## Start

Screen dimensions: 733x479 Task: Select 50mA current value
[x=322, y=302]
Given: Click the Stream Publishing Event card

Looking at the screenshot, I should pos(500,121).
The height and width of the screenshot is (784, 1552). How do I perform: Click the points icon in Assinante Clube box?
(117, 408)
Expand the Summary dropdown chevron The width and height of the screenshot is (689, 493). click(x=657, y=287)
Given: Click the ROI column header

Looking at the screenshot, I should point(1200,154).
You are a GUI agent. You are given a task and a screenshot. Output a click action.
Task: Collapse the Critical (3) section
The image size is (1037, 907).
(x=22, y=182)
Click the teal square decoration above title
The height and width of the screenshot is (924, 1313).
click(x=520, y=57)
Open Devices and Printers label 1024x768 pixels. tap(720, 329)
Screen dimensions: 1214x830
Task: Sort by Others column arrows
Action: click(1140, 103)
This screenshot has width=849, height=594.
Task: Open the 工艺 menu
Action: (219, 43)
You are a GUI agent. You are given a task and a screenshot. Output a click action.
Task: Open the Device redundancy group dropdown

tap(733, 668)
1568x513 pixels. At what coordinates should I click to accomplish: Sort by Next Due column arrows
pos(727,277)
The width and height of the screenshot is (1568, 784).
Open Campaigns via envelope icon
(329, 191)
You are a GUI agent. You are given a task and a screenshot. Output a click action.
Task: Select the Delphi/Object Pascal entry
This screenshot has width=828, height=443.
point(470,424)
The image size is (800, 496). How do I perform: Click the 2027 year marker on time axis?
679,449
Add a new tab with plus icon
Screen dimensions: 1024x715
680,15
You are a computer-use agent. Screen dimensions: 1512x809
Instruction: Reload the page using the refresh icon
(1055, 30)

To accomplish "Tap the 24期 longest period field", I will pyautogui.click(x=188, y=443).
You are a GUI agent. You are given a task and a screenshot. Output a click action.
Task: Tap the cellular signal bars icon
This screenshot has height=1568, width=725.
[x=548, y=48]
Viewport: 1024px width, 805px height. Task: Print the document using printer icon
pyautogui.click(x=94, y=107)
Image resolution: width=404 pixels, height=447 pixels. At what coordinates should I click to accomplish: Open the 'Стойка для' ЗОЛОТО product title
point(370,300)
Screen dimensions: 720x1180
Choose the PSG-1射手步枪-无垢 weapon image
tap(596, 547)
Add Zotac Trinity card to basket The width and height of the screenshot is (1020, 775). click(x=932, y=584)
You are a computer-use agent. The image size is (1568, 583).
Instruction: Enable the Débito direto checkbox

## End

» What is asked
Rewrite all of the items above, replacing "GUI agent" with "screen assistant" wherever it occurs and leaving everything else unchanged.

» Answer below
Screen dimensions: 733x479 Task: Select 50mA current value
[x=322, y=302]
Given: Click the Stream Publishing Event card

Looking at the screenshot, I should pos(500,121).
The height and width of the screenshot is (784, 1552). How do I perform: Click the points icon in Assinante Clube box?
(117, 408)
Expand the Summary dropdown chevron The width and height of the screenshot is (689, 493). click(x=657, y=287)
Given: Click the ROI column header

Looking at the screenshot, I should point(1200,154).
You are a screen assistant. You are given a task and a screenshot. Output a click action.
Task: Collapse the Critical (3) section
The image size is (1037, 907).
(x=22, y=182)
Click the teal square decoration above title
The height and width of the screenshot is (924, 1313).
click(x=520, y=57)
Open Devices and Printers label 1024x768 pixels. tap(720, 329)
Screen dimensions: 1214x830
Task: Sort by Others column arrows
Action: click(1140, 103)
This screenshot has width=849, height=594.
Task: Open the 工艺 menu
Action: (219, 43)
You are a screen assistant. You are given a task and a screenshot. Output a click action.
Task: Open the Device redundancy group dropdown

tap(733, 668)
1568x513 pixels. At what coordinates should I click to accomplish: Sort by Next Due column arrows
pos(727,277)
The width and height of the screenshot is (1568, 784).
Open Campaigns via envelope icon
(329, 191)
You are a screen assistant. You are given a task and a screenshot. Output a click action.
Task: Select the Delphi/Object Pascal entry
This screenshot has width=828, height=443.
point(470,424)
The image size is (800, 496). How do I perform: Click the 2027 year marker on time axis?
679,449
Add a new tab with plus icon
Screen dimensions: 1024x715
680,15
You are a computer-use agent. Screen dimensions: 1512x809
Instruction: Reload the page using the refresh icon
(1055, 30)

To accomplish "Tap the 24期 longest period field", I will pyautogui.click(x=188, y=443).
You are a screen assistant. You are given a task and a screenshot. Output a click action.
Task: Tap the cellular signal bars icon
This screenshot has height=1568, width=725.
[x=548, y=48]
Viewport: 1024px width, 805px height. Task: Print the document using printer icon
pyautogui.click(x=94, y=107)
Image resolution: width=404 pixels, height=447 pixels. At what coordinates should I click to accomplish: Open the 'Стойка для' ЗОЛОТО product title
point(370,300)
Screen dimensions: 720x1180
Choose the PSG-1射手步枪-无垢 weapon image
tap(596, 547)
Add Zotac Trinity card to basket The width and height of the screenshot is (1020, 775). click(x=932, y=584)
You are a computer-use agent. The image size is (1568, 583).
Instruction: Enable the Débito direto checkbox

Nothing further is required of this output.